Actionable comments posted: 1

🧹 Nitpick comments (4)

.github/workflows/publish-packages.yml (4)

42-63: ⚖️ Poor tradeoff

Consider pinning third-party actions to commit SHAs.

Static analysis (zizmor unpinned-uses) flags actions/checkout@v4, actions/setup-node@v4, and actions/cache@v4 as unpinned. For a release-critical workflow with contents: write + id-token: write that publishes to npm, the hardened pattern is to pin to a full commit SHA (with the @v4 as a trailing comment for readability) so a tag move can't silently swap the action behind OIDC trust.

The companion artipacked warning on the checkout step is intentional here — the persisted credential is needed downstream for git push origin --tags, so leaving it on is fine.

Example pattern (verify SHAs against the upstream release tags):

- uses: actions/checkout@<sha>  # v4.x.x
- uses: actions/setup-node@<sha>  # v4.x.x
- uses: actions/cache@<sha>  # v4.x.x

🤖 Prompt for AI Agents

Verify each finding against current code. Fix only still-valid issues, skip the
rest with a brief reason, keep changes minimal, and validate.

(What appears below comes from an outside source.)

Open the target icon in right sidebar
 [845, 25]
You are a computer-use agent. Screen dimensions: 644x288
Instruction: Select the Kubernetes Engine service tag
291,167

In @.github/workflows/publish-packages.yml around lines 42 - 63, The workflow
uses unpinned third-party actions (actions/checkout@v4, actions/setup-node@v4,
actions/cache@v4); replace those floating tags with the corresponding full
commit SHAs (keeping the v4 comment for readability) so tags can’t be moved
under OIDC/contents: write/ id-token: write trust, e.g. change uses:
actions/checkout@v4 → uses: actions/checkout@<full-sha>  # v4.x.x, and do the
same for actions/setup-node and actions/cache after verifying the SHAs against
the upstream release tags; retain any intentional settings needed for git push
(persist-credentials) as-is.

---

108-138: 💤 Low value

Push only the tags created in this run.

git push origin --tags blanket-pushes every local tag. With fetch-depth: 0 the local tag set matches remote plus the new ones, so today this is effectively a no-op for pre-existing tags — but it's fragile: any local-only tag (bootstrap leftover, future manual git tag in another step, etc.) would also be pushed. Tracking the new tags explicitly is cheap and self-documenting.

♻️ Suggested change

-          tagged=0
+          new_tags=()
           for pkg_json in packages/*/package.json; do
             ...
             echo "Tagging $tag at $(git rev-parse --short HEAD)"
             git tag -a "$tag" -m "$tag"
-            tagged=$((tagged + 1))
+            new_tags+=("$tag")
           done

-          if [ "$tagged" -gt 0 ]; then
-            git push origin --tags
+          if [ "${`#new_tags`[@]}" -gt 0 ]; then
+            git push origin "${new_tags[@]}"
           else
             echo "No new tags to push."
           fi

🤖 Prompt for AI Agents

Verify each finding against current code. Fix only still-valid issues, skip the
rest with a brief reason, keep changes minimal, and validate.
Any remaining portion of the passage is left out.